╭─ TASK DATA
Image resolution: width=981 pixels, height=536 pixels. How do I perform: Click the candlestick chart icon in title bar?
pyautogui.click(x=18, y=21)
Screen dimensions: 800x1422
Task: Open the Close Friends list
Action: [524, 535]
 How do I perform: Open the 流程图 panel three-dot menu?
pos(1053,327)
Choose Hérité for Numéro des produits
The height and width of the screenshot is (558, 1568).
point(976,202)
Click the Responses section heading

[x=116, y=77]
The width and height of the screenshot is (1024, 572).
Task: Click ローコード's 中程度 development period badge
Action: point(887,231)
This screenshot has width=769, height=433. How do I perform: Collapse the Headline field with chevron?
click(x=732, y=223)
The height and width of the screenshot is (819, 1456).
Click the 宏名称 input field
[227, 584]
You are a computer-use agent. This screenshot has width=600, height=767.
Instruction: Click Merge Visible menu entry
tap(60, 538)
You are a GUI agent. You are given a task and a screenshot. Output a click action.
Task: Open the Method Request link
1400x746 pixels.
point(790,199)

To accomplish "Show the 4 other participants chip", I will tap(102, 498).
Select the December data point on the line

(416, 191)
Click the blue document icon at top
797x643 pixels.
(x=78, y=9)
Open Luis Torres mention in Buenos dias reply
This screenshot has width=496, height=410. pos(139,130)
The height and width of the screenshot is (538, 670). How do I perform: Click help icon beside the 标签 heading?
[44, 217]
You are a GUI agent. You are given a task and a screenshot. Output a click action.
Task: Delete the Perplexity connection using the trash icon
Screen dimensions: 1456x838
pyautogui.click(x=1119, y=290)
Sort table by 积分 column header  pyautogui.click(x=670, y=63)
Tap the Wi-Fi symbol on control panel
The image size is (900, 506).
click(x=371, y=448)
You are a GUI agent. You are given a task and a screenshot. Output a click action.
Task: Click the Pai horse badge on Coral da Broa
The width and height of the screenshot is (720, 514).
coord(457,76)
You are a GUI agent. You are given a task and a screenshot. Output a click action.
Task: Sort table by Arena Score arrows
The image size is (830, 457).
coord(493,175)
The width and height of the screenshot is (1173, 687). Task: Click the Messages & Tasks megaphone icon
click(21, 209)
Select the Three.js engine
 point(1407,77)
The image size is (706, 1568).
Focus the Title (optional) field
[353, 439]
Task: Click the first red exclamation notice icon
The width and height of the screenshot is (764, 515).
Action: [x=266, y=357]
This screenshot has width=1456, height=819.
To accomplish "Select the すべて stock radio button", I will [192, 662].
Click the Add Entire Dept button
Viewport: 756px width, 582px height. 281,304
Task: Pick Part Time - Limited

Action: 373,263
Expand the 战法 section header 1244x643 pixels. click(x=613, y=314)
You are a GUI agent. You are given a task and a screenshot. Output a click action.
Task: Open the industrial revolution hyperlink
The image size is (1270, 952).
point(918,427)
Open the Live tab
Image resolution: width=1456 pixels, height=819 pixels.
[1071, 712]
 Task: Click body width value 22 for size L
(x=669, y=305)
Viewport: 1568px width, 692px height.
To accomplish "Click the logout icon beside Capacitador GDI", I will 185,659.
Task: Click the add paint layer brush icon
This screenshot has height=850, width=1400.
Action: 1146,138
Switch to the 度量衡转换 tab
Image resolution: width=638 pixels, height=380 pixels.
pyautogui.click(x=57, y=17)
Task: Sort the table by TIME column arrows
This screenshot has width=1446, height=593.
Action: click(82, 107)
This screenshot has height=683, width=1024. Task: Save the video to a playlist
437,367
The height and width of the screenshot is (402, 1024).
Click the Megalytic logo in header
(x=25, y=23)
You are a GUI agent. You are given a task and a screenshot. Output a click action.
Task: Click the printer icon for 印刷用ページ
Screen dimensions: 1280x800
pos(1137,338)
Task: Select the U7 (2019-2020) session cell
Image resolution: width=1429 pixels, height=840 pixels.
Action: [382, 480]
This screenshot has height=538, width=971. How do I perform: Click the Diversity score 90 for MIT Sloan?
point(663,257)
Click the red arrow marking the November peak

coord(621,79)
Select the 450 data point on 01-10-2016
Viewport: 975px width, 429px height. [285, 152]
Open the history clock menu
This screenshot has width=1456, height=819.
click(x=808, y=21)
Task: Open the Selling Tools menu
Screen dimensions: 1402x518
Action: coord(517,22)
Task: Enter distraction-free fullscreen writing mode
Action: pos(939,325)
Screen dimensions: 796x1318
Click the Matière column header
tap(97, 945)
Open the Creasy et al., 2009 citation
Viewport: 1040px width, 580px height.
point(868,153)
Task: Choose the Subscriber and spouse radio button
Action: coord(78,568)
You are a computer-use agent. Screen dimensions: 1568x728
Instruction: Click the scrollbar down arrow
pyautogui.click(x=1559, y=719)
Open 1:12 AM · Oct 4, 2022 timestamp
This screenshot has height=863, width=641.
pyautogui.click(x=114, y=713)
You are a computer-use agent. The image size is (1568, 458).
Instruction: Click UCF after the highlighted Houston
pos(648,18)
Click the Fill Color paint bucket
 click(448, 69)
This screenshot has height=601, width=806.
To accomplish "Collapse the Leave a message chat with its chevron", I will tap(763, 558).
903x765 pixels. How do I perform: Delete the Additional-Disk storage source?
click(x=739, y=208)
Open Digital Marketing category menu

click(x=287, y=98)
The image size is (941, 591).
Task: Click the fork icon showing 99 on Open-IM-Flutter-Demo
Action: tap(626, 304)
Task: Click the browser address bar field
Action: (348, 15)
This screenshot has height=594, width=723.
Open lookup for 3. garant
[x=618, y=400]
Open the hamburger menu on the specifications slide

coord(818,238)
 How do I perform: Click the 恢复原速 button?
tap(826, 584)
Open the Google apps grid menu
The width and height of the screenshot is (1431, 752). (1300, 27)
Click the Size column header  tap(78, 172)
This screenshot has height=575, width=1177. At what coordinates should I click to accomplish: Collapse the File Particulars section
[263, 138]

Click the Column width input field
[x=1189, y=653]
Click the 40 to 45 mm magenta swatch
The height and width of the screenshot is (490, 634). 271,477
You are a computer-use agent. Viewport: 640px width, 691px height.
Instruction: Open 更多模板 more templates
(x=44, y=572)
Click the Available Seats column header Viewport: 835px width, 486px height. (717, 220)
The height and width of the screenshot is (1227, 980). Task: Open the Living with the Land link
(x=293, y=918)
╰─
State how many lines of the material contain the word "Instruction". Reply with the number alone.

4